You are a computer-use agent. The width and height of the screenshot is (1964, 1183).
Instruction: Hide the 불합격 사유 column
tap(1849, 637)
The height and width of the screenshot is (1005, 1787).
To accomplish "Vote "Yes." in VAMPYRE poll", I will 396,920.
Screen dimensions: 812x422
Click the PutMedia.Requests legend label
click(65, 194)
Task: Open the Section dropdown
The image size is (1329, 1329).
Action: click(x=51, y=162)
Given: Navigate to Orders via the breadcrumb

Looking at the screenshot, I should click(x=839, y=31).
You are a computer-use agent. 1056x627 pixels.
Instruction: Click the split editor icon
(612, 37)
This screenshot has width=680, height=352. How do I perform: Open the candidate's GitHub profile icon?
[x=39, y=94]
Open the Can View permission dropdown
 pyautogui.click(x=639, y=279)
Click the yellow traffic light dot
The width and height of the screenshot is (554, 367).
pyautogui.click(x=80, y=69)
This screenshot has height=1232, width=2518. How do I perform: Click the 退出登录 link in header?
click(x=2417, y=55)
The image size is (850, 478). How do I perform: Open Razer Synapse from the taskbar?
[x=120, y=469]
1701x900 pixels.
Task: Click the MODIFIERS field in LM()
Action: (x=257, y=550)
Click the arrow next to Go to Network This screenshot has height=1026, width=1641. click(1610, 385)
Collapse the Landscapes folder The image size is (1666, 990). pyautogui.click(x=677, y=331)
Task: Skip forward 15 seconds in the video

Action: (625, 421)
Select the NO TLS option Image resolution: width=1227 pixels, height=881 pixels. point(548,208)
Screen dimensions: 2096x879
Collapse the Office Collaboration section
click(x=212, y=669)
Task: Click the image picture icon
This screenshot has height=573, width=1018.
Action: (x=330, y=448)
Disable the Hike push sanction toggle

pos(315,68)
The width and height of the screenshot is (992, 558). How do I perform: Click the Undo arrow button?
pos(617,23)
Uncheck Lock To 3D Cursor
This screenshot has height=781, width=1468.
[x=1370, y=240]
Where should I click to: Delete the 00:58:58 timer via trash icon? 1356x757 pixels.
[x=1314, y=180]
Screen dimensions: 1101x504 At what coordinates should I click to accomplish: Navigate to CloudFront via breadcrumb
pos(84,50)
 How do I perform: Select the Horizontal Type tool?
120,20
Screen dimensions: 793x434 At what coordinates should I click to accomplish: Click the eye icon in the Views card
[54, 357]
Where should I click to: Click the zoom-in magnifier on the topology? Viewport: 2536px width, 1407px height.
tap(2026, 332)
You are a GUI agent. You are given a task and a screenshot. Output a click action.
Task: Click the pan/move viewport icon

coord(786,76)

Your objective:
The lines to copy are those above that contain "computer".

Response below:
You are a computer-use agent. The width and height of the screenshot is (1964, 1183).
You are a computer-use agent. 1056x627 pixels.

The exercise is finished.